I became a most excellent salesman! I sold an opened bag of potting soil and a pretty rock I found on our old property. Brent didn’t think I could sell the dirt or the rock. I knew I could. And that’s how it went.

I marked items separately and put a tag on them. For example, I sold our tackle boxes empty. I grouped the tackle into separate baggies marked 25 cents, 50 cents, etc. People bought *ALL* of the tackle. In the end, I made much more from each tackle box than if I’d sold them with the tackle inside. This was a lot of work, as you can imagine. I did the same thing over and over–for years! There was an element of insanity in this.

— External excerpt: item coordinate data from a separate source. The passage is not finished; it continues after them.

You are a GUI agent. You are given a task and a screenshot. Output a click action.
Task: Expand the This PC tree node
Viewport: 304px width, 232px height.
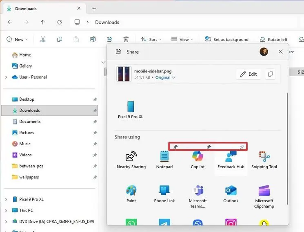coord(6,210)
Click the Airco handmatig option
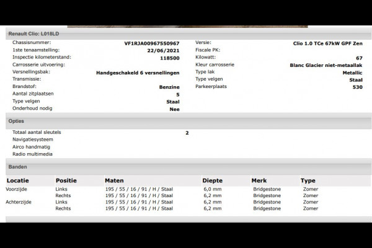 [x=32, y=147]
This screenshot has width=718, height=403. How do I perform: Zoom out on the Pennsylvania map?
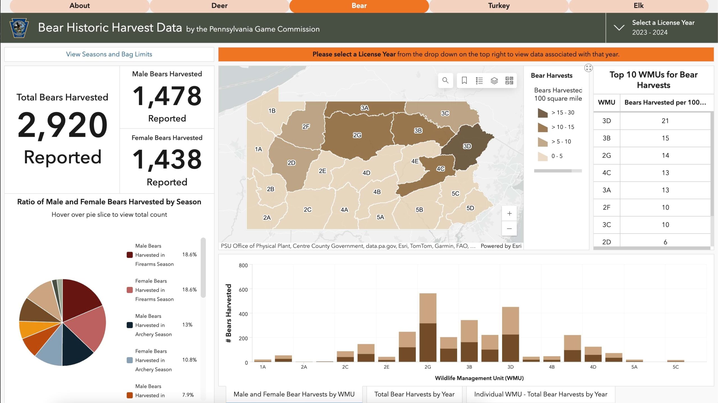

All along, I felt as if I was meant to learn something. Perhaps if I believe I can, I can. If I believe it will happen, it will. Maybe there was something to Glinda’s words to Dorothy. She had the power all along. She could have gone home at any time, if only she had believed it was possible. The ruby red slippers were just a fashion statement. All she really needed was to believe.

But, despite my best self-coaching, and my unceasing prayers, it felt like this bizarre quest was never going to end. We’d be spinning our wheels without actually going anywhere, indefinitely. Through it all, Marie never wavered. She was completely confident that I’d be in Ireland, where I would see a dolphin in the wild, something I’d always longed to do. I always felt better after talking to Marie. She made me feel as if anything was possible, that Ireland was possible.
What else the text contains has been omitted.